Trade turnover and volumes were on the increase in the bourse, where banking and real estate sectors together accounted for about 72% of the total volume.
The Total Return Index was down 0.85% to 13,799.99 points, the Al Rayan Islamic Index by 1.28% to 3,375.7 points and the All Share Index by 1.03% to 2,312.61 points.
The realty index tanked 3.08%, insurance (1.04%), industrials (0.94%), banks and financial services (0.62%), consumer goods (0.59%), telecom (0.53%) and transport (0.33%).
Non-Qatari institutions’ net buying strengthened substantially to QR22.2mn compared to QR7mn the previous day.
GCC (Gulf Cooperation Council) funds’ net selling weakened to QR4.04mn against QR6.45mn on October 16.

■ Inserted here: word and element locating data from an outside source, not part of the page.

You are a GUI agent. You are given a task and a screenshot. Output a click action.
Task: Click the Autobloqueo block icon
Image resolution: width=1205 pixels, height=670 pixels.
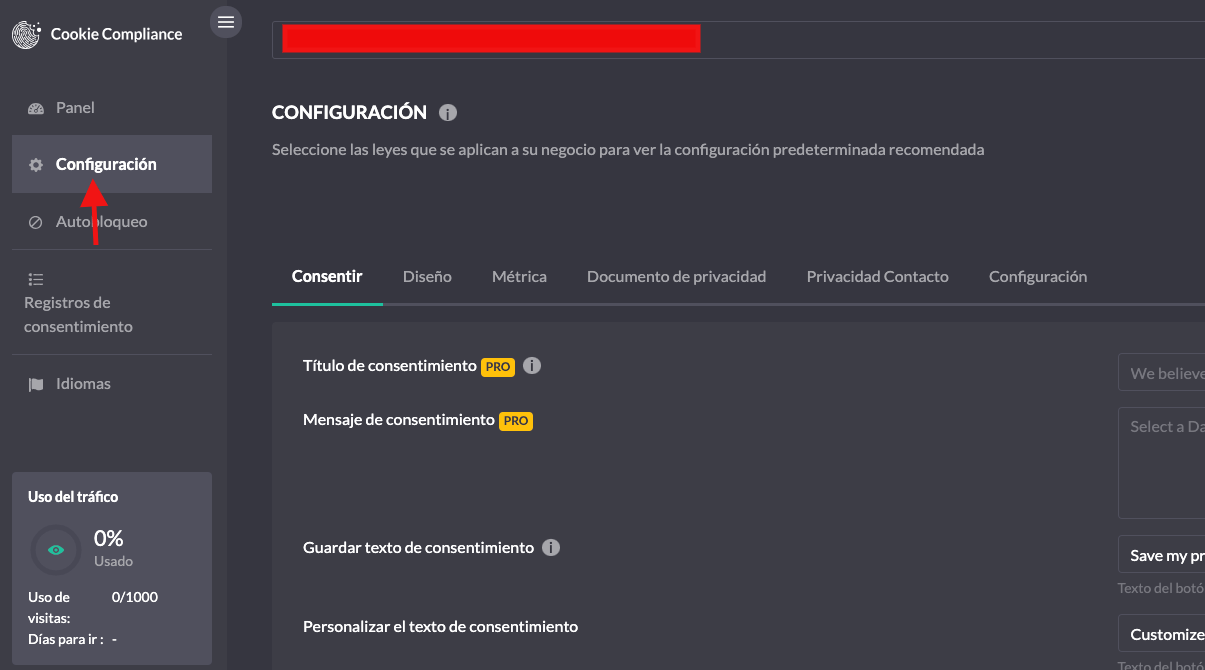[36, 222]
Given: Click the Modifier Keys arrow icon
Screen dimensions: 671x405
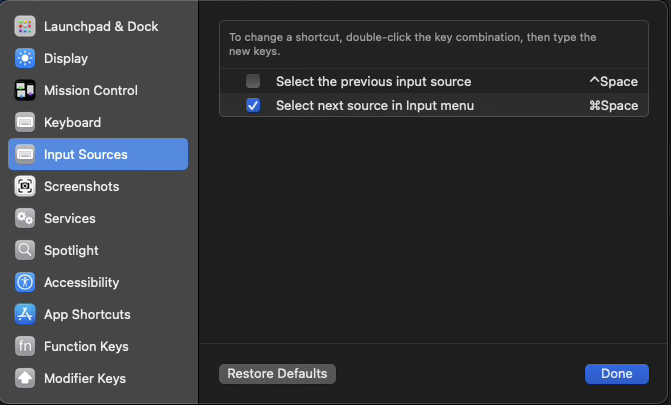Looking at the screenshot, I should (x=25, y=378).
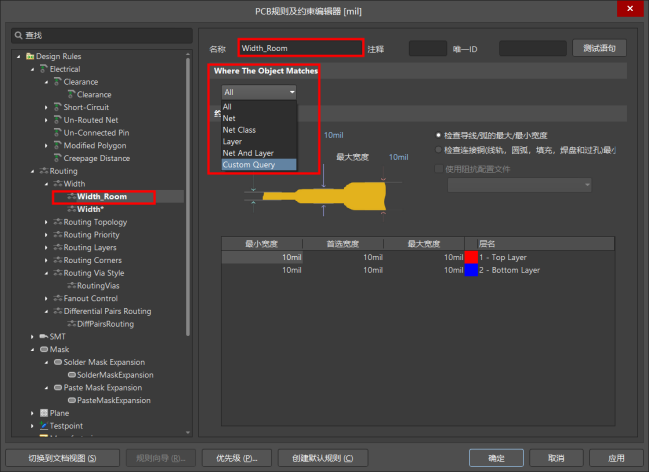Open the impedance profile dropdown
Viewport: 649px width, 473px height.
click(519, 185)
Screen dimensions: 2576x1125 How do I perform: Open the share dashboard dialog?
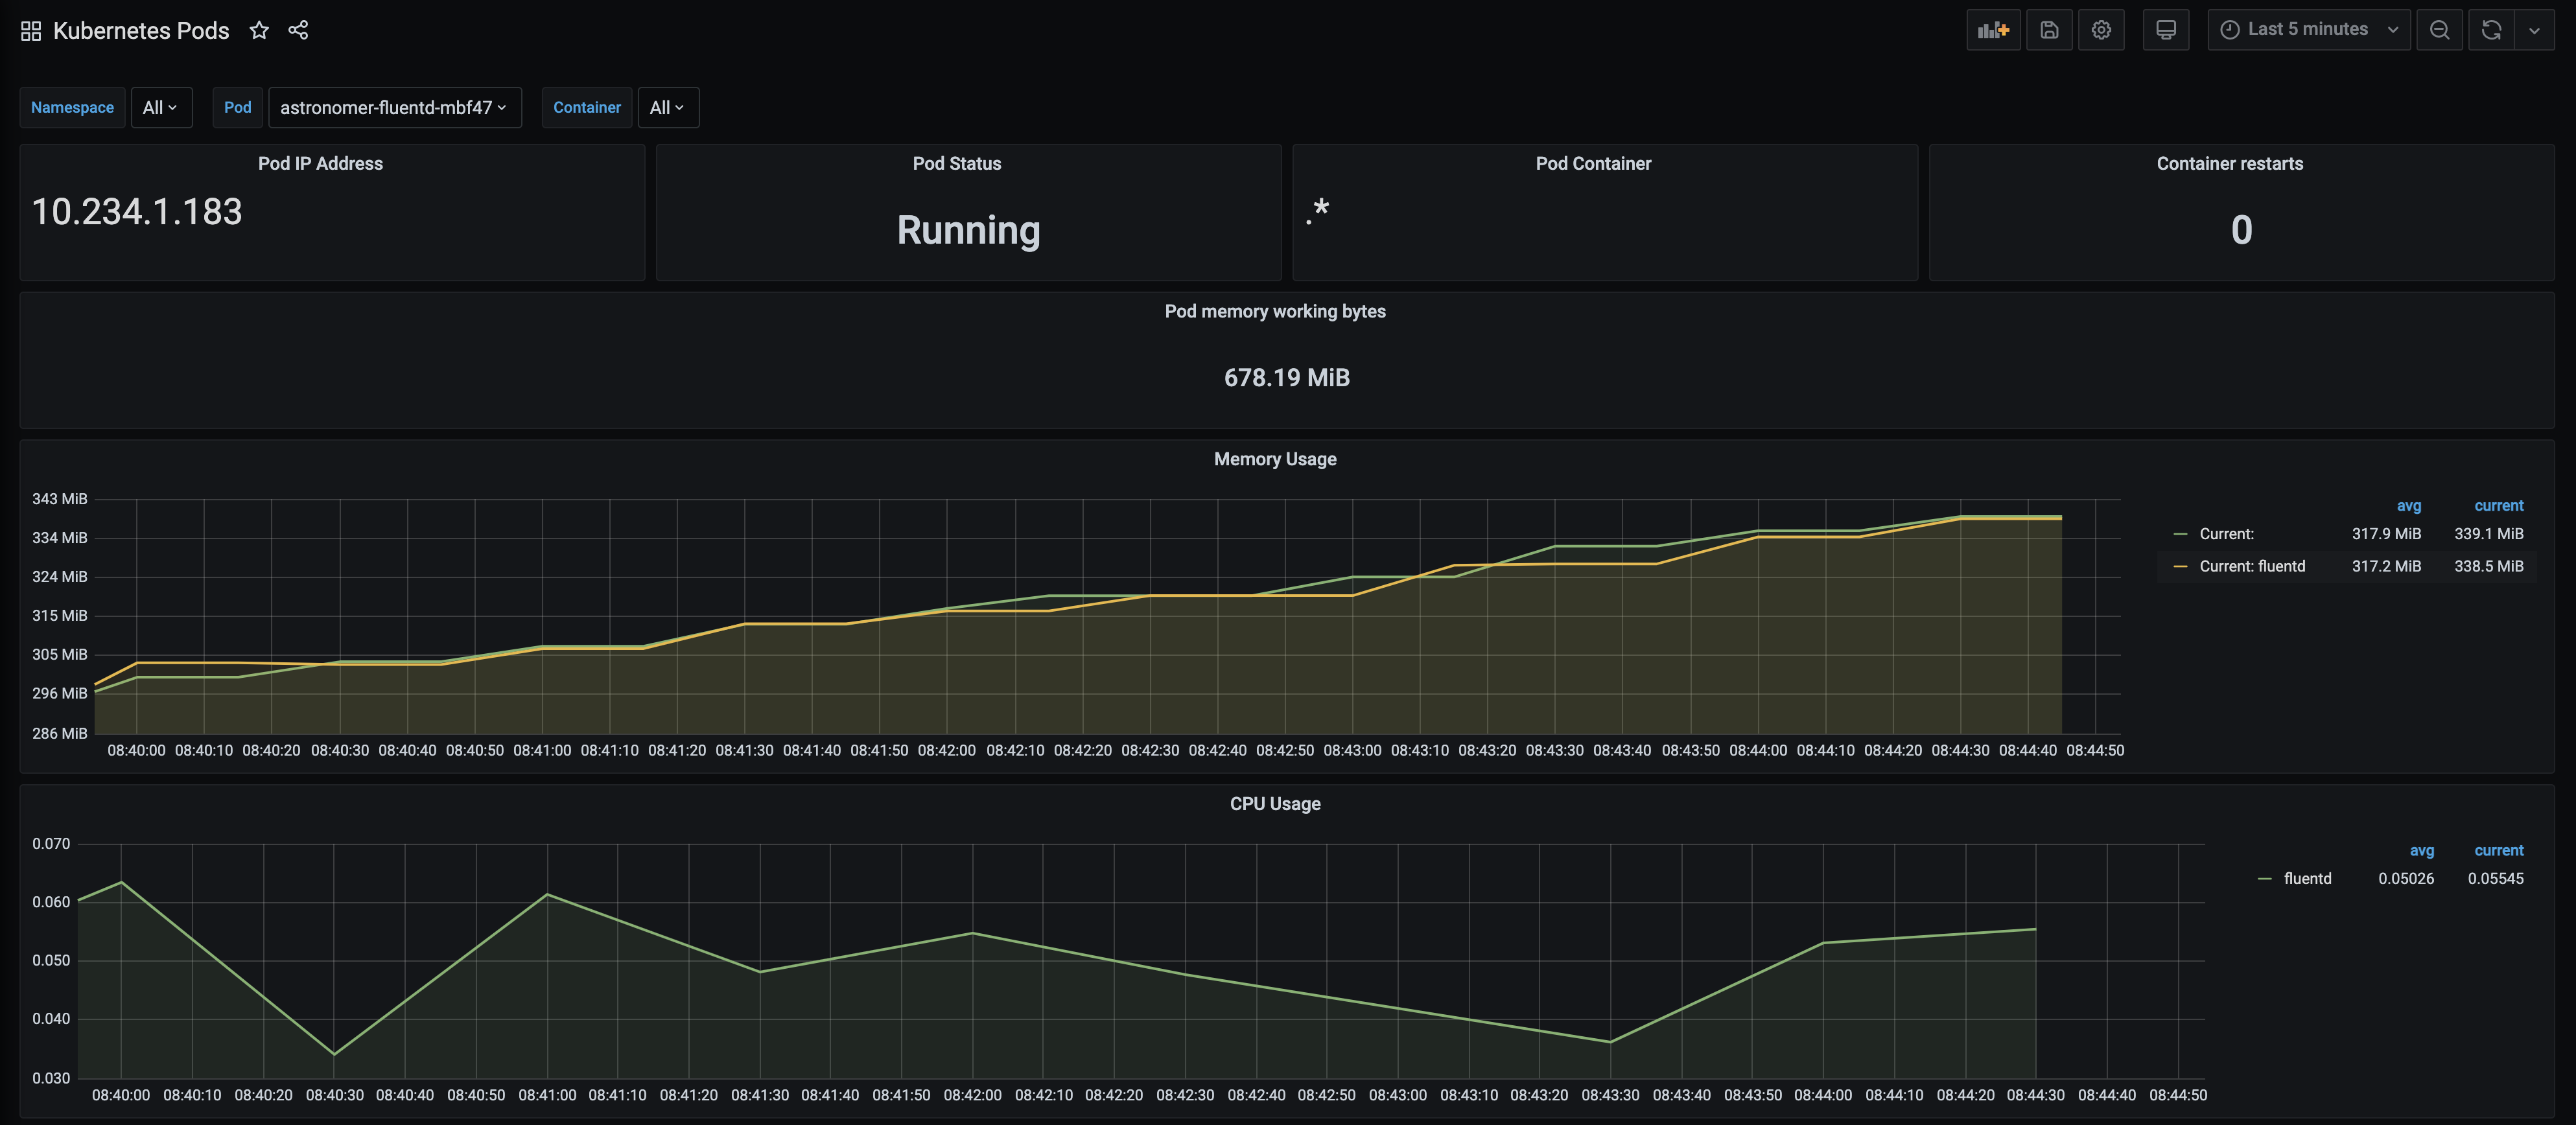[298, 29]
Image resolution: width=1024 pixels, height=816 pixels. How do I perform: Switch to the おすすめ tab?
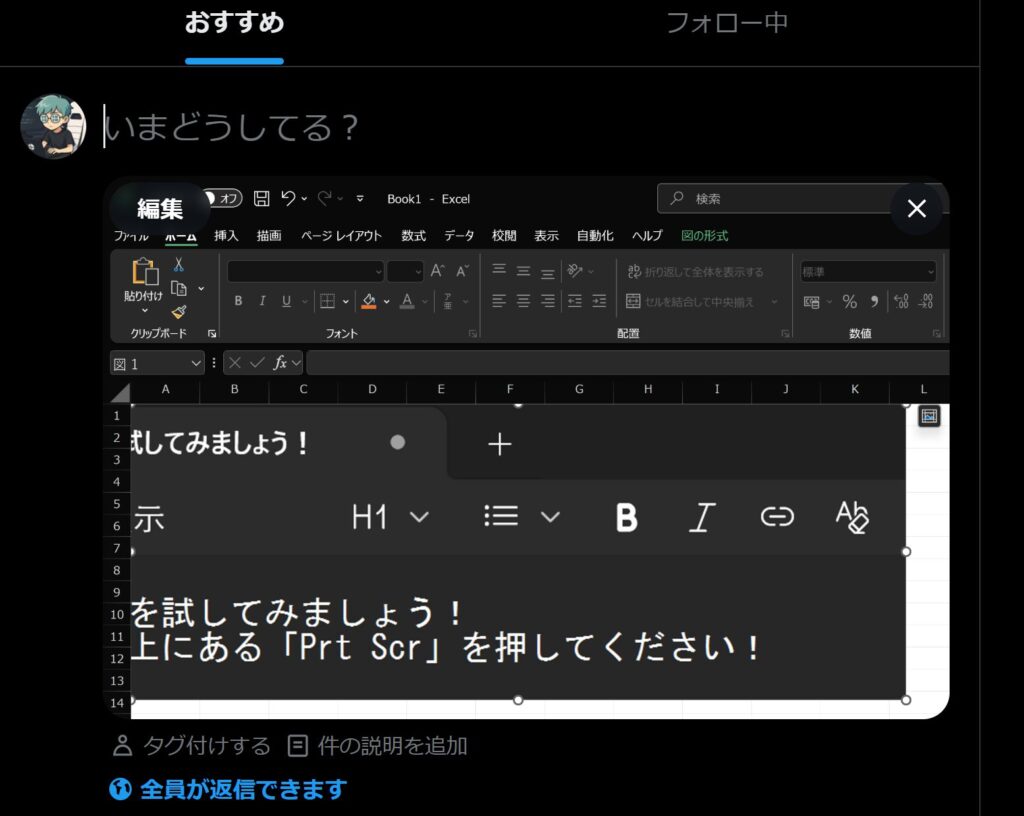coord(234,24)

GCC retail investors’ net profit-booking fell marginally to QR0.48mn compared to QR0.51mn on Monday.
However, local retail investors’ net selling increased perceptibly to QR10.07mn against QR4.06mn the previous day.
Domestic institutions turned net sellers to the tune of QR5.95mn compared with net buyers of QR0.54mn on October 16.
Non-Qatari individual investors were also net sellers to the extent of QR1.62mn against net buyers of QR3.48mn on Monday.
Total trade volume rose 42% to 8.87mn shares, value by 39% to QR208.09mn and deals by 3% to 2,864.
The banks and financial services sector’s trade volume more than doubled to 4.33mn equities and value soared 41% to QR98.93mn but on 12% fall in transactions to 942.
There was a 59% surge in the real estate sector’s trade volume to 2.03mn stocks and 84% in value to QR32.35mn but on a 2% fall in deals to 359.
The insurance sector’s trade volume expanded 25% to 0.1mn shares and value by 33% to QR4.4mn, while transactions were down 9% to 94.
The telecom sector reported a 6% increase in trade volume to 0.66mn equities and 16% in value to QR10.64mn but on a 1% fall in deals to 254.
However, the consumer goods sector’s trade volume plummeted 59% to 0.21mn stocks, value by 26% to QR10.84mn and transactions 16% to 204.
The industrials sector saw a 12% plunge in trade volume to 1.18mn shares but on 61% jump in value to QR42.67mn and 29% in deals to 683.
The transport sector’s trade volume shrank 8% to 0.36mn equities, whereas value rose 6% to QR8.26mn and transactions by 4% to 328.
In the debt market, there was no trading of government bonds but as many as 2,915 treasury bills valued at QR29.02mn traded across two deals.